[Items from a dataset]
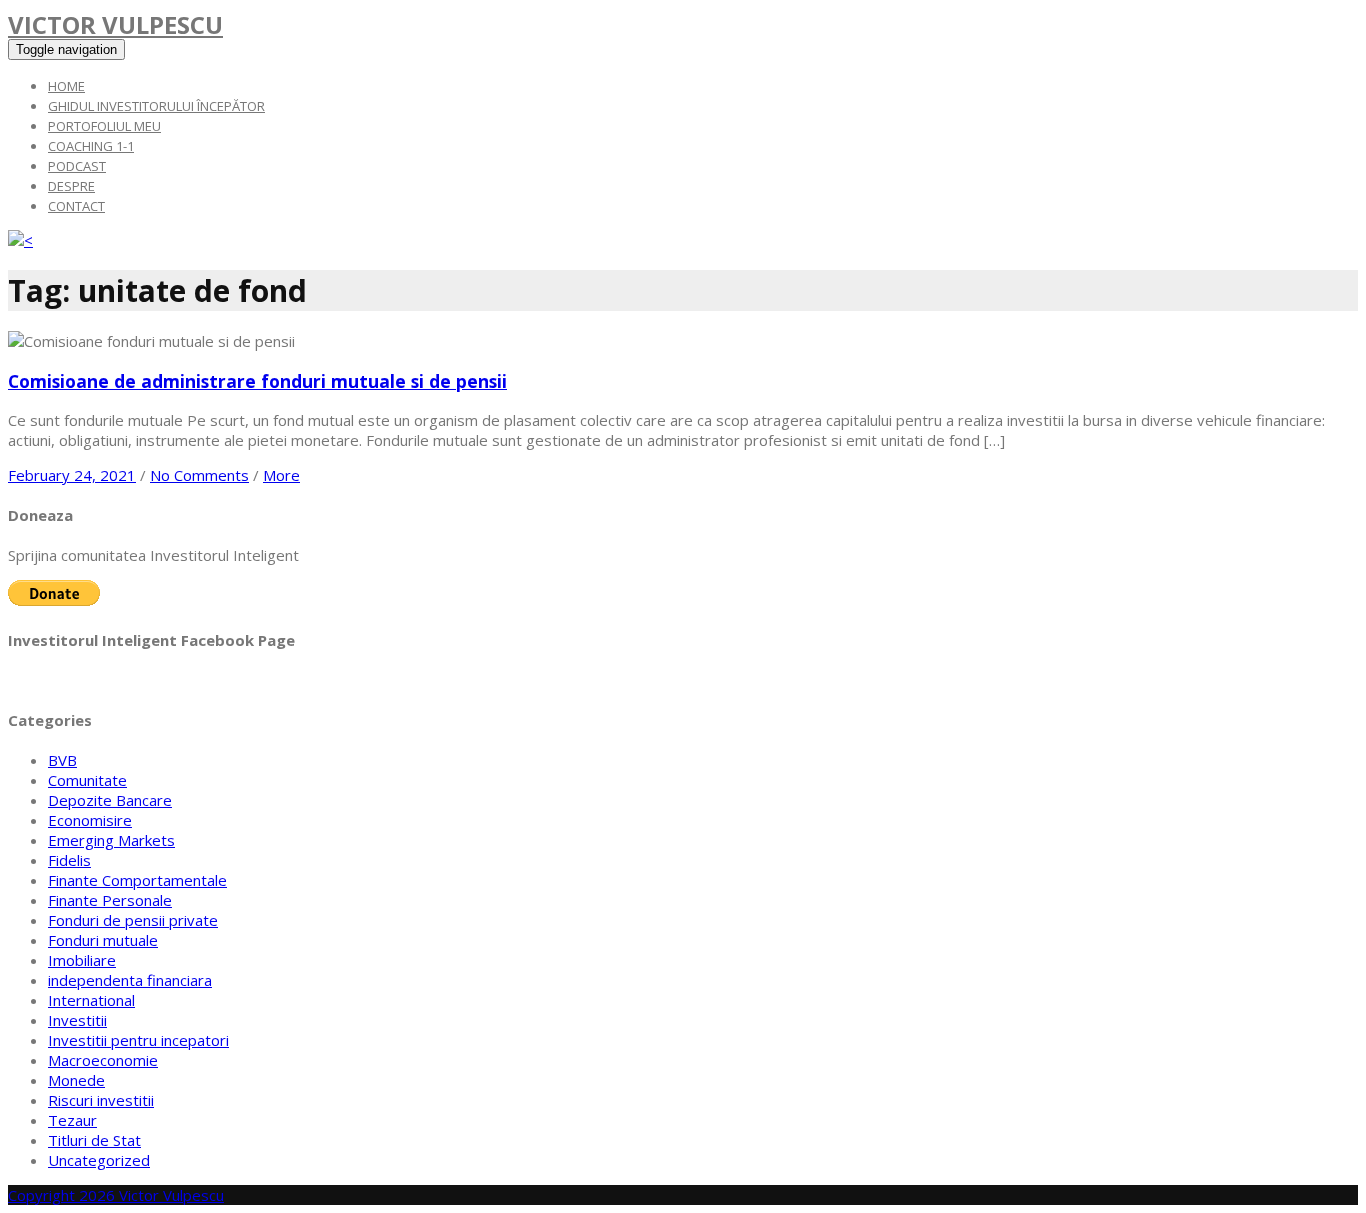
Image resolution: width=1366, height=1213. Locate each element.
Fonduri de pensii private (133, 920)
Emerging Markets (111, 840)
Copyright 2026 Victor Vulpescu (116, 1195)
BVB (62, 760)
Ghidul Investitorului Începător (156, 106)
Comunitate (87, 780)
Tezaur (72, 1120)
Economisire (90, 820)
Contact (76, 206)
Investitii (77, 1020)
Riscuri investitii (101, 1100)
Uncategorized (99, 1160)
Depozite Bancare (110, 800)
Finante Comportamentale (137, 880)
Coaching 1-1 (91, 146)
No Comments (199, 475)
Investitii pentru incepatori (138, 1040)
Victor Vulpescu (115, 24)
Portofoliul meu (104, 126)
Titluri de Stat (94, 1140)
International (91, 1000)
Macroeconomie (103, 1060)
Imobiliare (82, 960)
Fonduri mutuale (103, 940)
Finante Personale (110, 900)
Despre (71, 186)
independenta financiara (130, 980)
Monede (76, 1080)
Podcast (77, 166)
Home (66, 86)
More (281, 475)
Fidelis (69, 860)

Task description —
Reproduce all lines above exactly. Leave the images out.

Response to this exercise —
Image resolution: width=1366, height=1213. Locate each element.
Fonduri de pensii private (133, 920)
Emerging Markets (111, 840)
Copyright 2026 Victor Vulpescu (116, 1195)
BVB (62, 760)
Ghidul Investitorului Începător (156, 106)
Comunitate (87, 780)
Tezaur (72, 1120)
Economisire (90, 820)
Contact (76, 206)
Investitii (77, 1020)
Riscuri investitii (101, 1100)
Uncategorized (99, 1160)
Depozite Bancare (110, 800)
Finante Comportamentale (137, 880)
Coaching 1-1 (91, 146)
No Comments (199, 475)
Investitii pentru incepatori (138, 1040)
Victor Vulpescu (115, 24)
Portofoliul meu (104, 126)
Titluri de Stat (94, 1140)
International (91, 1000)
Macroeconomie (103, 1060)
Imobiliare (82, 960)
Fonduri mutuale (103, 940)
Finante Personale (110, 900)
Despre (71, 186)
independenta financiara (130, 980)
Monede (76, 1080)
Podcast (77, 166)
Home (66, 86)
More (281, 475)
Fidelis (69, 860)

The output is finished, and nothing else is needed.